Sie sind aber der Architekturkritiker mit der besten Nachrede. Woher kommt das?

Ich glaube, das liegt nicht an den Kritiken, sondern daran, dass ich jahrelang in den Bundesländern herumgekrebst bin. Wenn in der Beilage der „Presse“ eine ganze Seite erschienen ist, dann war das was. In Wien ist es ja so: Wenn man einen kritisiert, hat man hundert Freunde. Wenn man einen lobt, hundert Feinde. Kritik ist leichter möglich, wenn man nichts weiß.

Unfundiert war Ihre Kritik ja nicht.

Ich trau mir heute nicht zu sagen, dass sie fundiert war. Ich war einfach goschert. Jetzt ist für mich persönlich Kritik überhaupt nicht mehr möglich.

Warum?

Solang ich Architekturkritik gemacht habe, war ich anders fokussiert. Nicht dass man Fehler sucht, aber man schaut kritisch, was falsch war. Sobald man einen Architekturführer macht, schaut man, was positiv ist, was man auswählen und in einem Kontext erwähnen kann. Das ist eine andere Blickweise.
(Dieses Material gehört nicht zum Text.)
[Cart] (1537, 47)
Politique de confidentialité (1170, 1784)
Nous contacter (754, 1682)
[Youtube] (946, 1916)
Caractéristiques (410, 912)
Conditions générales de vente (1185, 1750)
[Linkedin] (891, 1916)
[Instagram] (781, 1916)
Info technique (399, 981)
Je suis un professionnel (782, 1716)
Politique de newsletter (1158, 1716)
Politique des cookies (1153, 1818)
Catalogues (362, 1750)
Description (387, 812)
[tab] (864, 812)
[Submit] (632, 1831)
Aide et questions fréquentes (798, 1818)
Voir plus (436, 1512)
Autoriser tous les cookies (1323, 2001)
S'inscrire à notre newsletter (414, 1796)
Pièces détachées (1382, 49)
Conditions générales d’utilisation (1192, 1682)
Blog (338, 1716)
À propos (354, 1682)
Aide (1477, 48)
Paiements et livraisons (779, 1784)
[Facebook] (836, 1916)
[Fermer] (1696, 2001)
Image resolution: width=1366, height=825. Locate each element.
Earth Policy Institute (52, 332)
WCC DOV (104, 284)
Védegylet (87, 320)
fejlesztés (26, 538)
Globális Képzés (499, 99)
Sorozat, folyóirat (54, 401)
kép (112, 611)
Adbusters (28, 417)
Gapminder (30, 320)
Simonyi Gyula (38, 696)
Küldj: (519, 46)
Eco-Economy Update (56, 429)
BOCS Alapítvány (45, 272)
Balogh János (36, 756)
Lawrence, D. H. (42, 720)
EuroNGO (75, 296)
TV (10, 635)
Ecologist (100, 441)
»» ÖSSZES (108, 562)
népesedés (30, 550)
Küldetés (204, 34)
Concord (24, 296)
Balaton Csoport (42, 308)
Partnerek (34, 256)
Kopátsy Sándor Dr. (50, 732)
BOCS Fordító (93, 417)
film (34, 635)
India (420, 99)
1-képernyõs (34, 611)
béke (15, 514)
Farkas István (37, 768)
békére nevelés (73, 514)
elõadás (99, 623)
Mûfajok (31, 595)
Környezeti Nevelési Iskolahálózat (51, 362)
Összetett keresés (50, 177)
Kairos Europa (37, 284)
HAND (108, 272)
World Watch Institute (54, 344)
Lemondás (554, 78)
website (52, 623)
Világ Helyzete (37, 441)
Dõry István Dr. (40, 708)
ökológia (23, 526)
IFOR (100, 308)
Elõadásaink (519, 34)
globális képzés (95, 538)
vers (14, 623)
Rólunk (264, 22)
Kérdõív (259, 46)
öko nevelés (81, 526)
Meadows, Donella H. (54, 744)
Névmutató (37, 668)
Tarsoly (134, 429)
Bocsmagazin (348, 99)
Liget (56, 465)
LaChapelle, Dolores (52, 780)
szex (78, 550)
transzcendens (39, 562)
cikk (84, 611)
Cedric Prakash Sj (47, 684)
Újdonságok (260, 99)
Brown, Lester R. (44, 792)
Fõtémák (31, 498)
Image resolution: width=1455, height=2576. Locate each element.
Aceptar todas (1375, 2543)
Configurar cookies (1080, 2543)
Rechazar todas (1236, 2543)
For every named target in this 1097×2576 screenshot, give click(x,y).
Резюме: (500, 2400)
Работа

Erwarten Architekten nicht automatisch eine affirmative Berichterstattung?

Mitte der 60er-Jahre hat Ferdinand Kitt in der Zentralvereinigung der Architekten eine Aktion gestartet, damit mehr über Architektur publiziert wird. Was geschrieben wird, hat er gesagt, ist wurscht, Hauptsache viel. Dann kam die Zeit, wo das Interessante und die Personen im Vordergrund standen. Vorher war die Diskussion eher thematisch orientiert. Es gab eine U-Bahn-Diskussion oder Kirchenbauaustellungen. Dann kamen Architekten wie Zünd-Up, Haus-Rucker-Co, Coop Himmelb(l)au, deren Namen ja fast Werbeslogans waren. Da begann es, dass mit der Architektur um Aufmerksamkeit gerungen wurde.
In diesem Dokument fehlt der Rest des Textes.